Rows of locating words and elements:
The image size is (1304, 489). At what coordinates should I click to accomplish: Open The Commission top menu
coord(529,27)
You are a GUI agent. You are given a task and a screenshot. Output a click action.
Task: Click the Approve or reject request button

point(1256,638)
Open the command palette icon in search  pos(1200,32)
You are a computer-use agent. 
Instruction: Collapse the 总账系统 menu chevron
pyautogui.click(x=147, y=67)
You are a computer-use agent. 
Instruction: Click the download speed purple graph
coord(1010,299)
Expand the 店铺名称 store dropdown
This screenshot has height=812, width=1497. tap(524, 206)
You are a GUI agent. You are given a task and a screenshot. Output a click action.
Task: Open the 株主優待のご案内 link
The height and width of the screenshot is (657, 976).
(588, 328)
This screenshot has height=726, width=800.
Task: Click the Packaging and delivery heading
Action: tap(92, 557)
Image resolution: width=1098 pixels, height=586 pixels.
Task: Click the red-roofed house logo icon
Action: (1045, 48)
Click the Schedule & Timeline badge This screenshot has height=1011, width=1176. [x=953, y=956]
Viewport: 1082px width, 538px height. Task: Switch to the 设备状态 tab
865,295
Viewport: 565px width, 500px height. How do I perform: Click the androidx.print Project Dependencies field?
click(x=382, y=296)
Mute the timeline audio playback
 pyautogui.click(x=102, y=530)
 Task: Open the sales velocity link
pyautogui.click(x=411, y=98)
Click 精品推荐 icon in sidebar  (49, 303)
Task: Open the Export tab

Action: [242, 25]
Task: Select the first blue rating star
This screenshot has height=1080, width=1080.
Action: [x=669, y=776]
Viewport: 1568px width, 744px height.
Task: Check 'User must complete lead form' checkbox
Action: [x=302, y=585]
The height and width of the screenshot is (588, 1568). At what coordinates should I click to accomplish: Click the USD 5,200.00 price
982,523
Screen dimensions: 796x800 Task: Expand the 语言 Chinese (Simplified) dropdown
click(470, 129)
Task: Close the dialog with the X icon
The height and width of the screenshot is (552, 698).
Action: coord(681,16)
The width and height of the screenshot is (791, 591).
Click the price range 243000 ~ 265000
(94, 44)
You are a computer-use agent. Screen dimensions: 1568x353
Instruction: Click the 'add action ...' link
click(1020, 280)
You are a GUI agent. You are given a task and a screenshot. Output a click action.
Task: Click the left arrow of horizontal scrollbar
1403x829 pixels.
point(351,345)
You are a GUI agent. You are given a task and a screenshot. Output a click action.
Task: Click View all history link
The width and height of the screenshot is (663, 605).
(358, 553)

_REQUIREMENTS:_ Please rewrite everything from the start of the rows down to the line containing "This screenshot has height=812, width=1497." as a numbered list, leaving out blank lines.

_WRITTEN ANSWER:_
1. The image size is (1304, 489). At what coordinates should I click to accomplish: Open The Commission top menu
2. coord(529,27)
3. You are a GUI agent. You are given a task and a screenshot. Output a click action.
4. Task: Click the Approve or reject request button
5. point(1256,638)
6. Open the command palette icon in search  pos(1200,32)
7. You are a computer-use agent. 
8. Instruction: Collapse the 总账系统 menu chevron
9. pyautogui.click(x=147, y=67)
10. You are a computer-use agent. 
11. Instruction: Click the download speed purple graph
12. coord(1010,299)
13. Expand the 店铺名称 store dropdown
14. This screenshot has height=812, width=1497. tap(524, 206)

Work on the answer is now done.